Over the sea, almost, to St Marc sur Mer, France
Dave the motorhome has squeezed himself onto a free aire (N47.23800 W2.30096). We’re just across the road from a fantastic beach in the seaside resort of St Marc sur Mer made famous by a 1950’s French comedy – although the reason we’re here has nothing to do with that!
Last night, glass of wine in hand, we sat and watched the sun set over the Atlantic. This is probably our last sunset straight into the sea on this trip as we’re heading north now and the land will get in the way. Almost as if someone had tipped off the sun, and it, along with a few clouds, put on a lovely display.
This morning we woke around 9am to cloudy skies so spent the morning chilling out (me) and snoozing, eating, snoozing (Charlie) while Jay updated his Linked In profile. The imminence of our return and soon to be lack of funds has spurred us into action. Cheeky plea – If you know of anyone who needs a fabulous IT Project Manager for a short-term contract, then please put them in touch with us!

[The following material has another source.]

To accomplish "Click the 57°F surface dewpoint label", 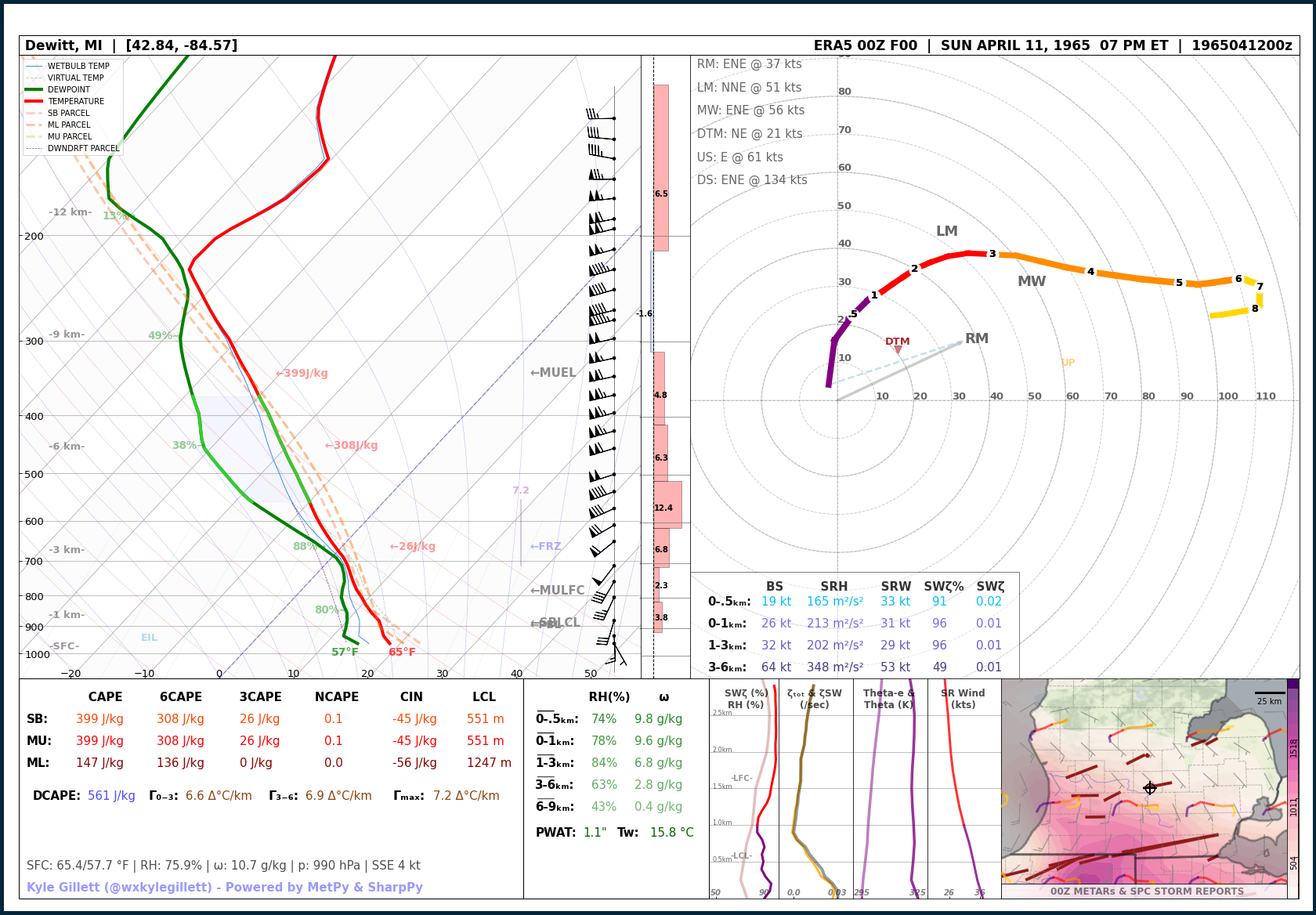I will 345,653.
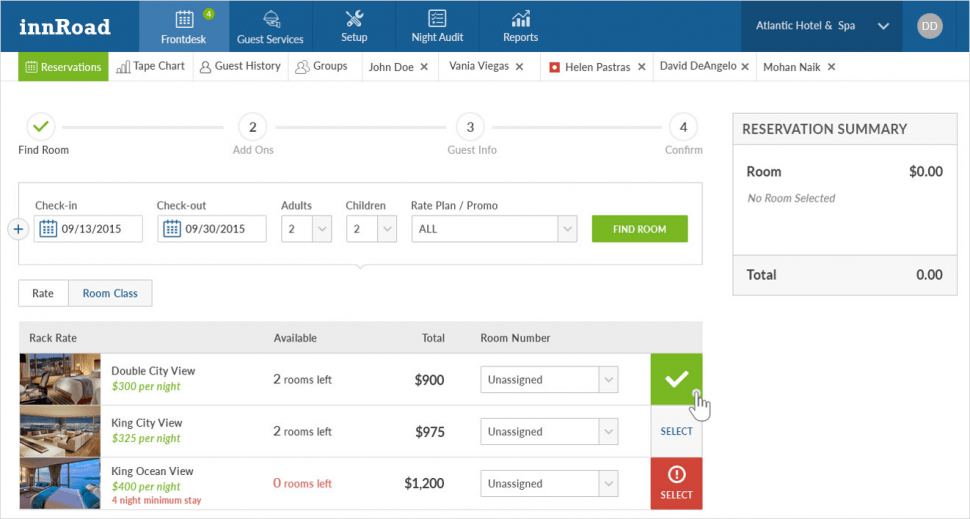Switch view to Rate
The image size is (970, 519).
[43, 293]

By 1pm (after another eating session for Charlie) it was time to head off. We quizzed Jean, who along with her husband Bill were the other British van on the aire and had travelled quite a bit around this area, as to where was good to go. She suggested St Marc sur Mer so we plotted the details from her ‘All the Aires‘ book into our satnav. Our old ‘All the Aires’ book has been renamed by us as ‘Some of the Aires’, the St Marcs one was one of the missing ones!
It would have been great to have a few days on Noirmoutier-en-L’ile, but time is quickly getting away from us and we want to try and meet up with Rose and Paul again before we finally head for Calais. Winding our way around the salt pans, we couldn’t leave the island without a little trip to see if the causeway was open. This connects the island to the mainland a little bit further north of the bridge, but is only crossable an hour and a half either side of low tide. We had no idea when low tide would be, but a huge electronic sign at the side of the road did – 8pm. Surprisingly we weren’t the only ones hanging around the end of the submerged causeway – it seems to be quite a picnic spot.
On the other side of the levee sea birds gathered around murky water, the only thing which told us that it was brimming with fish (other than the hungry looking birds) were the ripples caused by the fish swimming around, it looked like something from Dr Who. We wandered along the shore, some of us closer to the stinking water than others, taking snaps of the various birds hanging around. I know there are some twitchers out there among you, hopefully you can tell us what they all are.
Finally we dragged ourselves away, after Charlie had a wash) and headed off over the bridge and back onto mainland France. Then made a little detour to see the other end of the causeway. Dave nearly caused one woman to have a heart attack as he started to drive down the obviously submerge road – don’t the French know about being silly?
We followed in our tyre tracks from almost two years ago and made our way up the coast road to St Nazaire, crossing over the Loire river in the process. Satnav guided us into the aire and we nudged Dave into a space between the last two motorhomes and after a late lunch set off to explore.
Just across the road you are on a cliff overlooking a golden sandy beach, we walked along the cliff top as Charlie is persona non grata on French beaches at this time of the year. Reaching the viewing point at the end of the cliff, we looked out across another golden sandy beach – so followed the road along to that.
We had a good stroll along the promenade of that beach too, Charlie is only allowed on that one between 9pm and 10am – guess where he’ll be in the morning?! At the next look out point at the far end of the beach Jay found that if he and Charlie nipped over a low fence then they had a small sandy cove all to themselves.
After some serious stone chasing we headed back towards Dave, amused by the fact that all the registration plates around here are French, we haven’t seen a single English one – maybe the French are keeping these little beaches to themselves!
Ju x
Naughts and crosses otherwise known as geo engineering and weather modification!
Check it out!
Good luck with the job hunting. Loved the Linkedin profile – your positives from taking a ‘sabattical’ are just brilliant! I was wondering how to make our career break sound better at some forthcoming interviews! You’ve given me food for thought there….
Have you thought of sending the odometer photo to Hymer and Fiat?
200,000km is nothing for these things! Maybe when we reach 500,000!